Loureiro dos Santos tinha uma noção apurada de história e estratégia. “Sempre procurei ser um bom militar, comportar-me como um bom líder militar, mas nunca deixei de ler. Basicamente, História”, disse, em entrevista ao PÚBLICO em 2015. Nunca deixou de ler e de intervir. Foi corajoso a lutar pelo que defendia ser o correcto. Quando se demitiu de chefe de Estado-Maior da Armada no tempo de Cavaco Silva, por causa da contestada “lei dos coronéis”, sacrificou a possibilidade de ascender ao topo da hierarquia, chefe de Estado-Maior General das Forças Armadas. 

O seu papel, a seguir ao 25 de Abril, na defesa da instituição de uma democracia à maneira ocidental, foi claro pelo envolvimento no 25 de Novembro — não enquanto operacional, mas enquanto estratego — e no trabalho pela entrega do poder que esteve durante algum tempo a seguir à revolução nas mãos dos militares à tutela civil. Afinal, Loureiro dos Santos, que conhecia bem a História, sabia que “a instituição militar criou, manteve e destruiu a ditadura”, como escreveu nos 40 anos do 25 de Abril.
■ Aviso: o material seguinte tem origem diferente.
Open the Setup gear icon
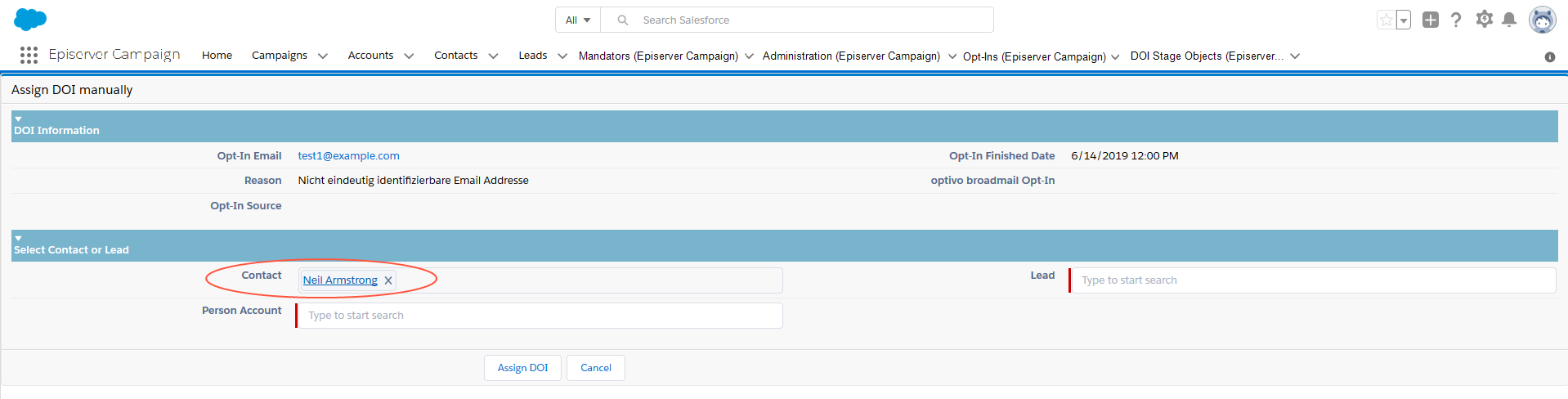 1484,19
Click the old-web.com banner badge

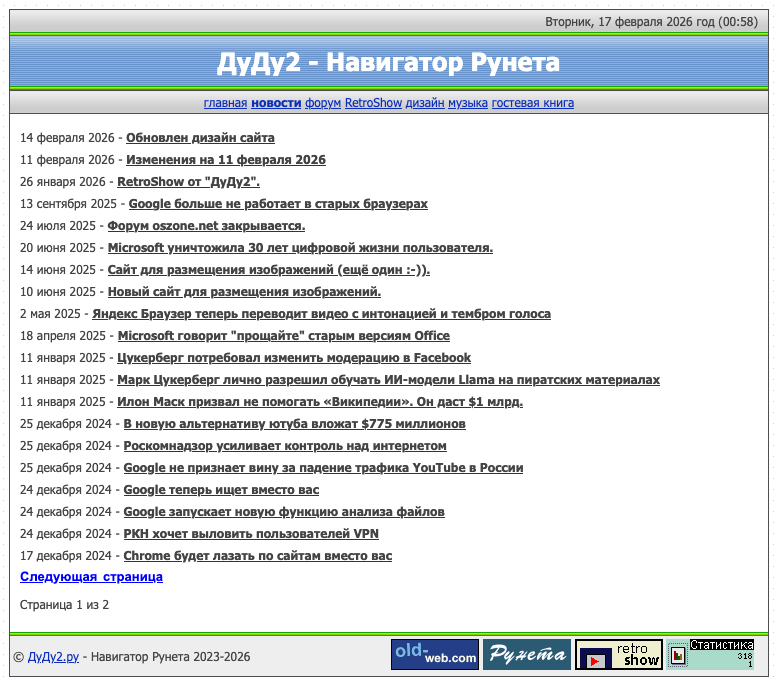pos(434,655)
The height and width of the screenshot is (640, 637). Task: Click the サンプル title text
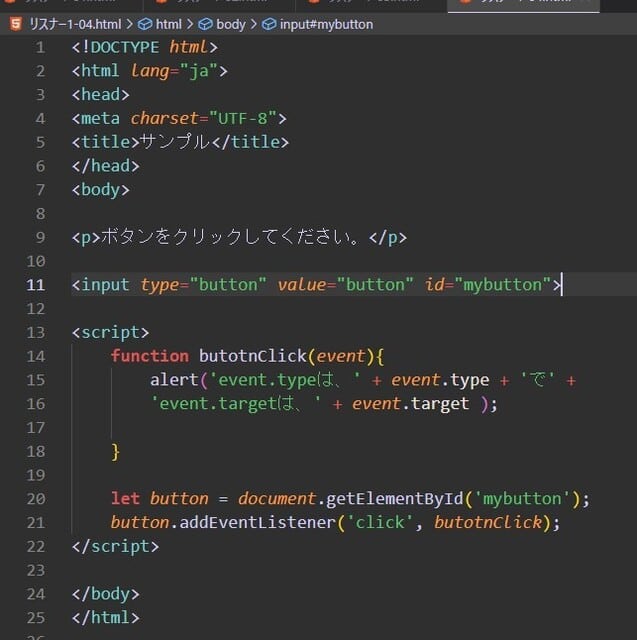pos(176,142)
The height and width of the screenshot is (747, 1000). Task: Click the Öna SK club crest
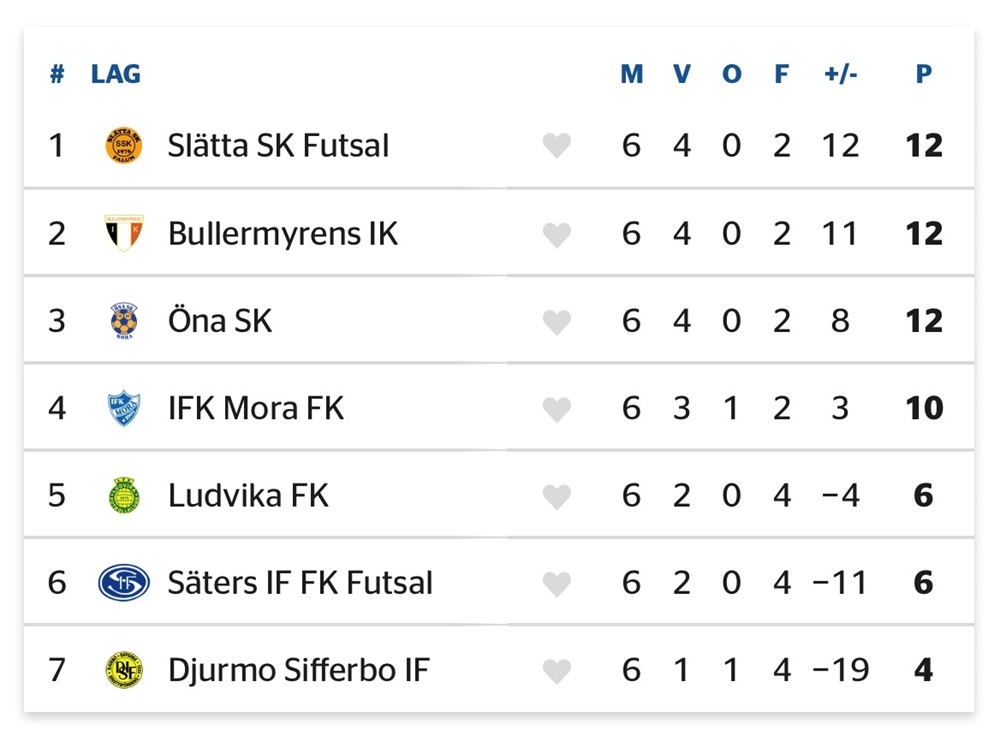123,321
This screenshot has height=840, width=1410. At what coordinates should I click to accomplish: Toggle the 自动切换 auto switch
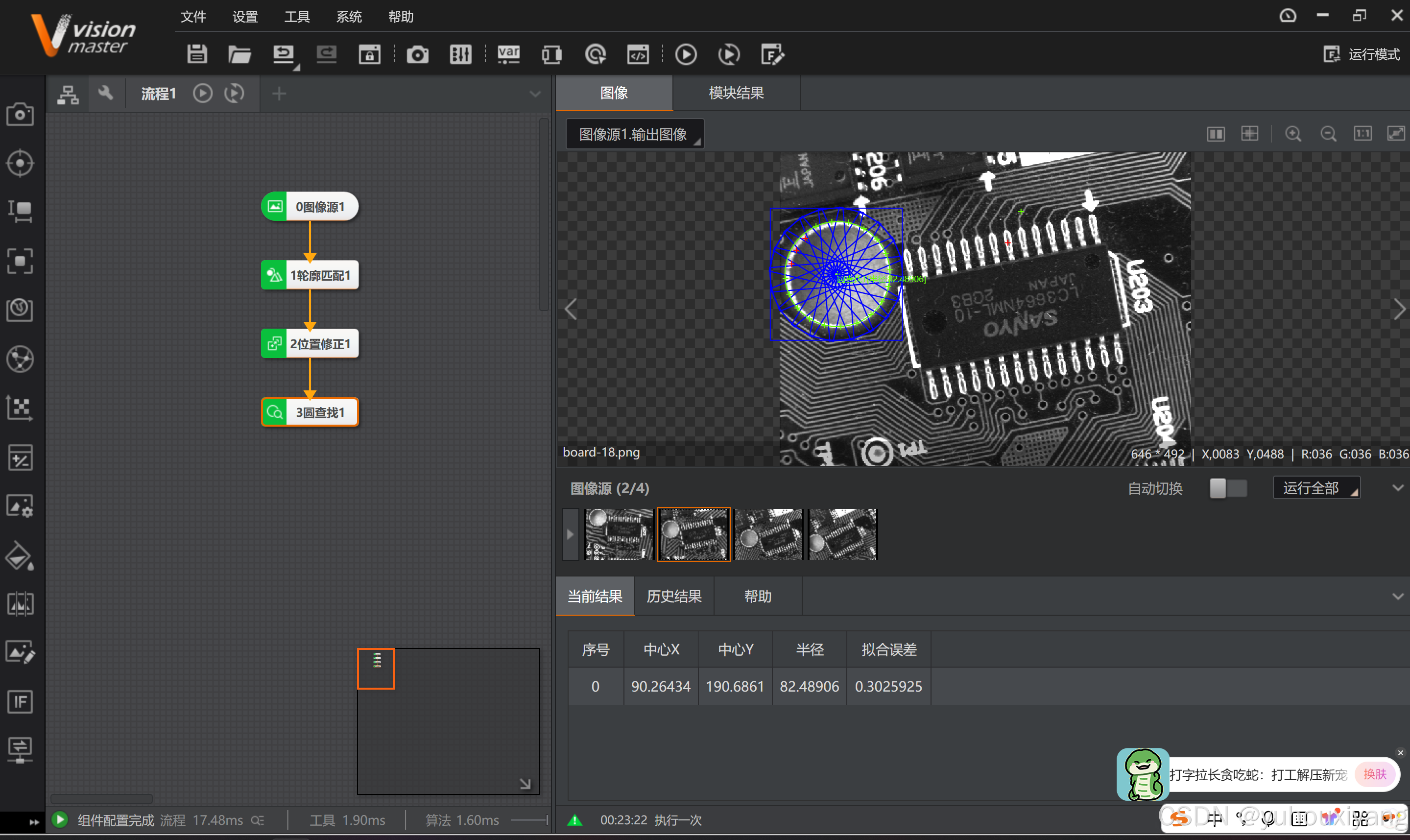(1228, 488)
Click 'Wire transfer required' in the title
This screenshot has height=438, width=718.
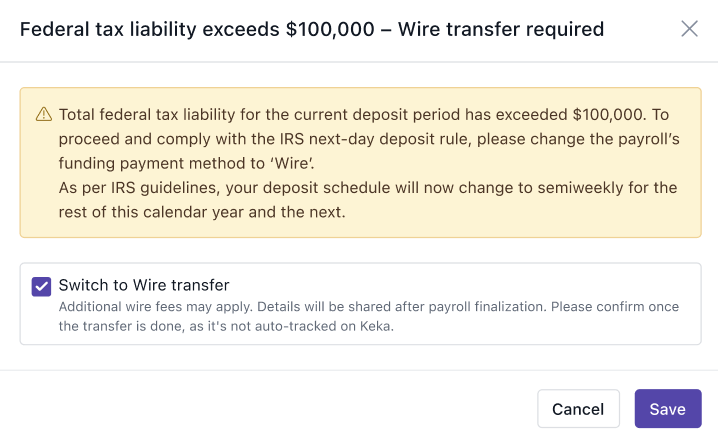[501, 30]
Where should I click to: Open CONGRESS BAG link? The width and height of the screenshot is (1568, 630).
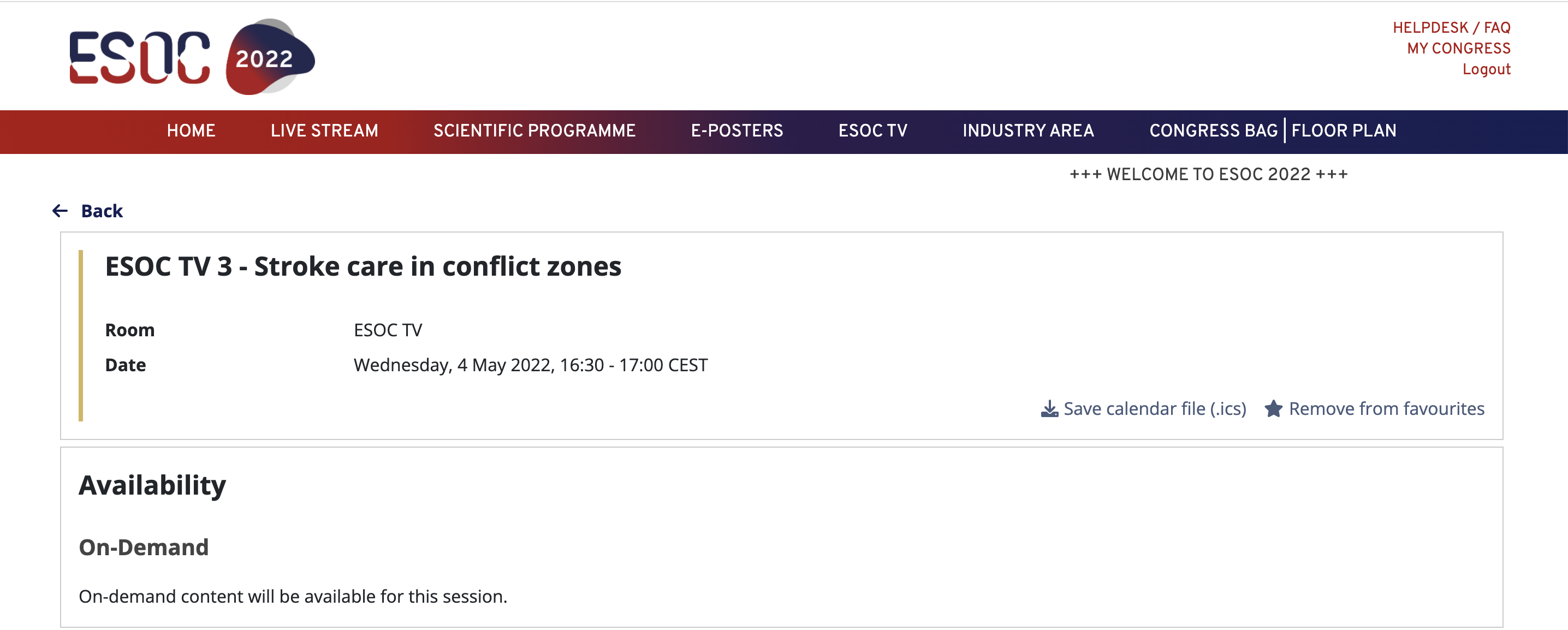[1213, 130]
Teriam de ser os militares a devolver o poder que detiveram durante mais de 50 anos às instituições democraticamente eleitas e Loureiro dos Santos teve um papel decisivo na lei que consagrou a subordinação do poder militar ao poder político. 

José Loureiro dos Santos, o homem natural de uma aldeia perto de Sabrosa cujo destino imediato era ser caixeiro e que por intervenção de um professor acabou por ir estudar para o liceu do Porto — onde foi o melhor aluno —, faz parte de um escol de personalidades que, nascidos no país pobre e sem oportunidades da ditadura, se ergueram verdadeiramente acima das suas possibilidades na casa de partida e construíram o Portugal moderno. Todas as gerações que vieram depois tiveram uma vida mais fácil. Muitos terão dificuldade em compreender a capacidade de agigantamento que marcou homens como Loureiro dos Santos.